5. The method for controlling the B-type inclusions in the high-speed steel rail as claimed in claim 1, wherein in the rolling step, the cast slab is rolled into finished steel rails with different lengths by a rolling mill with a large compression ratio of 12-15: 1.

6. The method for controlling B-type inclusions in high-speed steel rails according to any one of claims 1 to 5, wherein in the LF refining step, SiO in refining slag is contained in the LF refining slag after the LF refining is completed₂The content is less than or equal to 25 percent, and the total oxygen content is less than or equal to 5.0 ppm.

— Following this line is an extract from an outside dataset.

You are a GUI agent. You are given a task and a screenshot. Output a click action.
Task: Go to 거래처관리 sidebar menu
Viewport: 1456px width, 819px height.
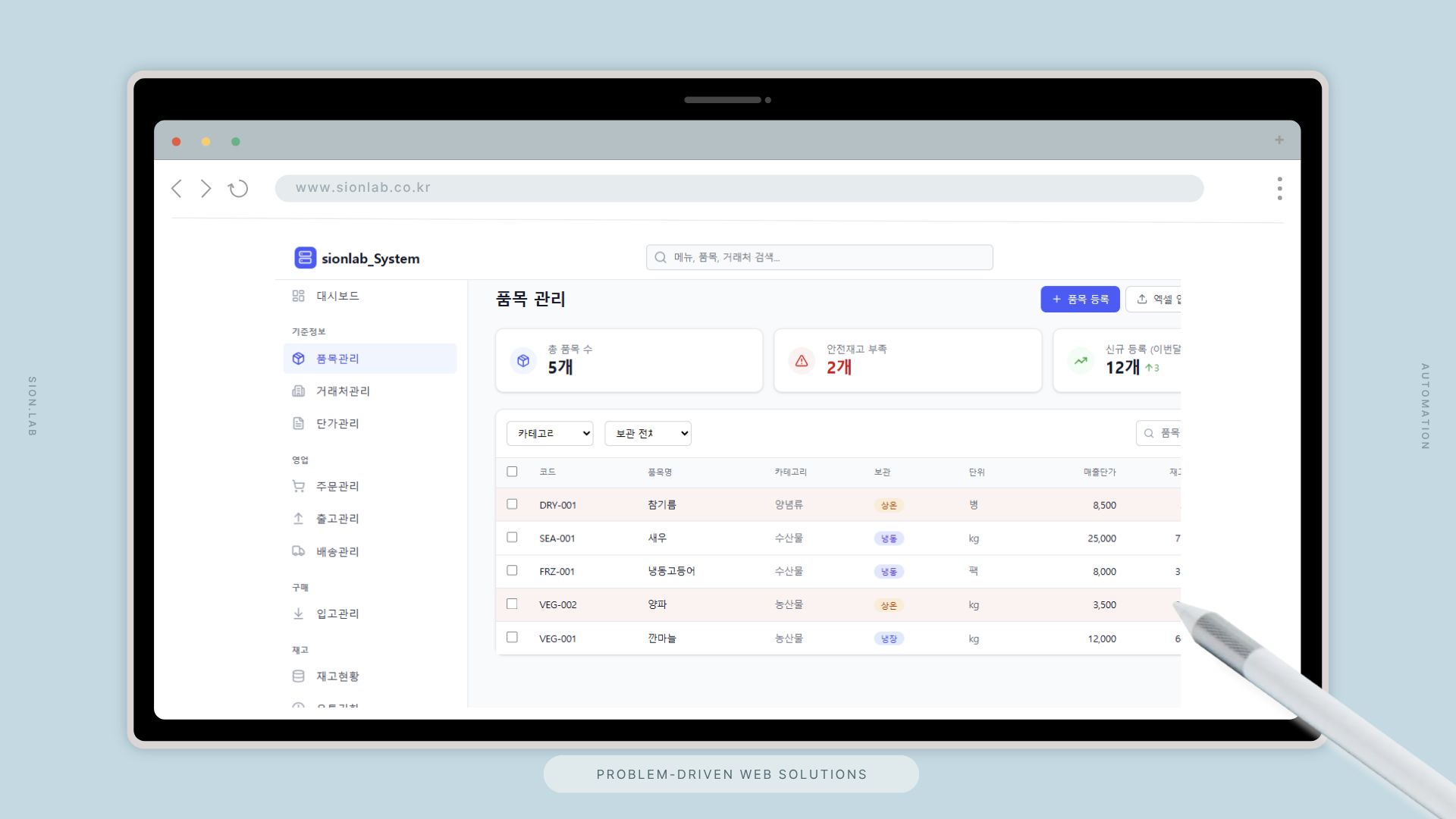click(x=343, y=391)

7. The method for controlling B-type inclusions in high-speed steel rails according to any one of claims 1 to 5, wherein silicon, calcium and barium are added for deoxidation in the converter blowing process, and the addition amount of the silicon, calcium and barium is 1.0 to 2.0kg/t steel; the deoxidizer added on the slag surface is any one or more of aluminum particles, aluminum powder, silicon carbide, calcium carbide and calcium silicate wire.

8. The method for controlling B-type inclusions in high-speed rails according to any one of claims 1 to 5, wherein the grade of the B-type non-metallic inclusions in the high-speed rails obtained by the control method is 0 to 0.5.

9. The method for controlling the B-type inclusions of the high-speed steel rail according to any one of claims 1 to 5, wherein the grade of the B-type non-metallic inclusions of the high-speed steel rail obtained by the control method is 0 grade in more than 95% of batches.